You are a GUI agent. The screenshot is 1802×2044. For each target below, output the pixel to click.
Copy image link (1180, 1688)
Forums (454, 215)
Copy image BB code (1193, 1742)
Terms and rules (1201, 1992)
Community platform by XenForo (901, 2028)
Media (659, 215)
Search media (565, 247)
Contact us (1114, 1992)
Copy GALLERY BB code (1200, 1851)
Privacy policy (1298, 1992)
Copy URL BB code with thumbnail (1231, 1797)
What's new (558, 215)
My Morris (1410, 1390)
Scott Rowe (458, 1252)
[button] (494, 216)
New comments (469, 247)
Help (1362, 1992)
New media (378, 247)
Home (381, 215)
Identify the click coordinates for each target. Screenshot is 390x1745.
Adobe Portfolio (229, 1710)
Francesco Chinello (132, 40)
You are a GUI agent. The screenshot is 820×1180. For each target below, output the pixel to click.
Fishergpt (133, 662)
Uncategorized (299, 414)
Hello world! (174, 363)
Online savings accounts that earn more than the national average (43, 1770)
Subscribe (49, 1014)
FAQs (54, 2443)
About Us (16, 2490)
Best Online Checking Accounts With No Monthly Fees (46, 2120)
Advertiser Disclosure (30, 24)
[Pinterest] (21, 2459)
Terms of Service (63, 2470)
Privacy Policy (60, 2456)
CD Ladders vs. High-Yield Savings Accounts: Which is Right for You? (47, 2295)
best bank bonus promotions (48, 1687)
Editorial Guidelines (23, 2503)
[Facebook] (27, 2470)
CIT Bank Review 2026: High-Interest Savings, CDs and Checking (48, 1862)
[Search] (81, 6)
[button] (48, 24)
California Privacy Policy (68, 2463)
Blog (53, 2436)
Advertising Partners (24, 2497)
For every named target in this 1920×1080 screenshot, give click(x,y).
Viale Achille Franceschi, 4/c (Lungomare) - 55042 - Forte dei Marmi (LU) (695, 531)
* * * * *
Work to be completed
Write out the data again in full. Match it exactly.

Reply to the task
You are a GUI agent. The screenshot is 1802×2044. For each target below, output the pixel to click.
Copy image link (1180, 1688)
Forums (454, 215)
Copy image BB code (1193, 1742)
Terms and rules (1201, 1992)
Community platform by XenForo (901, 2028)
Media (659, 215)
Search media (565, 247)
Contact us (1114, 1992)
Copy GALLERY BB code (1200, 1851)
Privacy policy (1298, 1992)
Copy URL BB code with thumbnail (1231, 1797)
What's new (558, 215)
My Morris (1410, 1390)
Scott Rowe (458, 1252)
[button] (494, 216)
New comments (469, 247)
Help (1362, 1992)
New media (378, 247)
Home (381, 215)
Identify the click coordinates for each target. Screenshot is 390x1745.
Adobe Portfolio (229, 1710)
Francesco Chinello (132, 40)
You are a GUI agent. The screenshot is 820×1180. For each target below, output the pixel to click.
Fishergpt (133, 662)
Uncategorized (299, 414)
Hello world! (174, 363)
Online savings accounts that earn more than the national average (43, 1770)
Subscribe (49, 1014)
FAQs (54, 2443)
About Us (16, 2490)
Best Online Checking Accounts With No Monthly Fees (46, 2120)
Advertiser Disclosure (30, 24)
[Pinterest] (21, 2459)
Terms of Service (63, 2470)
Privacy Policy (60, 2456)
CD Ladders vs. High-Yield Savings Accounts: Which is Right for You? (47, 2295)
best bank bonus promotions (48, 1687)
Editorial Guidelines (23, 2503)
[Facebook] (27, 2470)
CIT Bank Review 2026: High-Interest Savings, CDs and Checking (48, 1862)
[Search] (81, 6)
[button] (48, 24)
California Privacy Policy (68, 2463)
Blog (53, 2436)
Advertising Partners (24, 2497)
For every named target in this 1920×1080 screenshot, give click(x,y).
Viale Achille Franceschi, 4/c (Lungomare) - 55042 - Forte dei Marmi (LU) (695, 531)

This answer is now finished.